Proses belajar mengajar  seringkali dihadapkan pada materi yang abstrak dan diluar pengalaman siswa sehari hari, sehingga materi tersebut menjadi sulit diajarkan guru dan sulit dipahami siswa. Dalam hal ini komputer dengan dukungan multimedia dapat menyajikan sebuah tampilan berupa teks tang tidak menonton dan lebih menarik yang lebih interaktif. Tampilan tersebut akan membuat penggunalebih leluasa memilih, menyaring, dan memahami pengetahuan.

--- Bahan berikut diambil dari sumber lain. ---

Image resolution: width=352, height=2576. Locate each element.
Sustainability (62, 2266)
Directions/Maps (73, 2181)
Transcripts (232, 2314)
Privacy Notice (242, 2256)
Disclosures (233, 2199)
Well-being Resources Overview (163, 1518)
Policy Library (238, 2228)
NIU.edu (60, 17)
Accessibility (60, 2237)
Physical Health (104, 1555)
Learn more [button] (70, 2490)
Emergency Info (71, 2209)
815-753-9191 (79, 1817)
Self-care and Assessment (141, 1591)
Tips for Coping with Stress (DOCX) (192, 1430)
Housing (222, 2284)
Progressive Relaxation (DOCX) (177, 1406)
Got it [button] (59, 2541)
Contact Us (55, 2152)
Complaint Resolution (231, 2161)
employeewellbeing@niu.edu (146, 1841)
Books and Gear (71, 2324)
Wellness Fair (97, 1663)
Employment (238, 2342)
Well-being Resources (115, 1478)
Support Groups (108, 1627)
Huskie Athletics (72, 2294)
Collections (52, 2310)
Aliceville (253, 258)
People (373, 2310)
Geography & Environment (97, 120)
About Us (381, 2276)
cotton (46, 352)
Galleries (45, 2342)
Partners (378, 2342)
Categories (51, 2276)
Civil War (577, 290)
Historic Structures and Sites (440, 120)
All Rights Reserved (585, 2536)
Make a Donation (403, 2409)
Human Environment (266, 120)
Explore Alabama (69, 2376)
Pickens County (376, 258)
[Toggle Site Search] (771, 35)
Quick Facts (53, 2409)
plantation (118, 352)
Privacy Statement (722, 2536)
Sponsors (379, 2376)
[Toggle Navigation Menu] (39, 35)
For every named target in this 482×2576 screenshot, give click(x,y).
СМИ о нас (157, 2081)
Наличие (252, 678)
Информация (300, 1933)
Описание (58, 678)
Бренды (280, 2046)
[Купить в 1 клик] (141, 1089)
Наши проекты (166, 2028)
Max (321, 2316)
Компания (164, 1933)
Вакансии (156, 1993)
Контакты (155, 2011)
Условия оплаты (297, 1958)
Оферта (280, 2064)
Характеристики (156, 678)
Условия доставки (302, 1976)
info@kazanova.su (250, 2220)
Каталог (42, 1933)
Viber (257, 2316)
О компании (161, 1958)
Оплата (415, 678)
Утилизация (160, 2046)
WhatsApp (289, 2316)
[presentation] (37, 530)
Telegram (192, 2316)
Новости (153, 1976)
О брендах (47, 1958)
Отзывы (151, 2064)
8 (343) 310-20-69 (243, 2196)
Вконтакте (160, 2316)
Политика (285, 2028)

Disampaikan pula dalam penelitian yang dilakukan penulis jurnal kepada beberapa siswa-siswa kelas XI SMK Negeri I Tombulu. Yaitu beberapa siswa yang menggunakan multimedia sebagai penunujang pembelajaran dan beberapa siswa yang tanpa menggunakan multimedia sebagai penunujang pembelajaran .
Dengan menggunakan perhitungan uji menjelaskan bahwa nilai Fhitung = 76,37 > Ftabel  = 60,39. Dengan demikian dapat disimpulkan bahwa ada pengaruh positif dan signifikan antara disiplin belajar (X) terhadap prestasi belajar(Y) siswa pada mata pelajaran KKPI kelas XI SMK Negeri I Tombulu. Berdasarkan analisis dan hasil pengujian hipotesis serta pembahasan, disimpulkan 
Prestasi belajar dari kelompok siswa mengikuti proses pembelajaran dengan menggunakan media pembelajaran multimedia lebih tinggi dari prestasi belajar kelompok siswa yang mengikuti proses pembelajaran tanpa menggunakan media.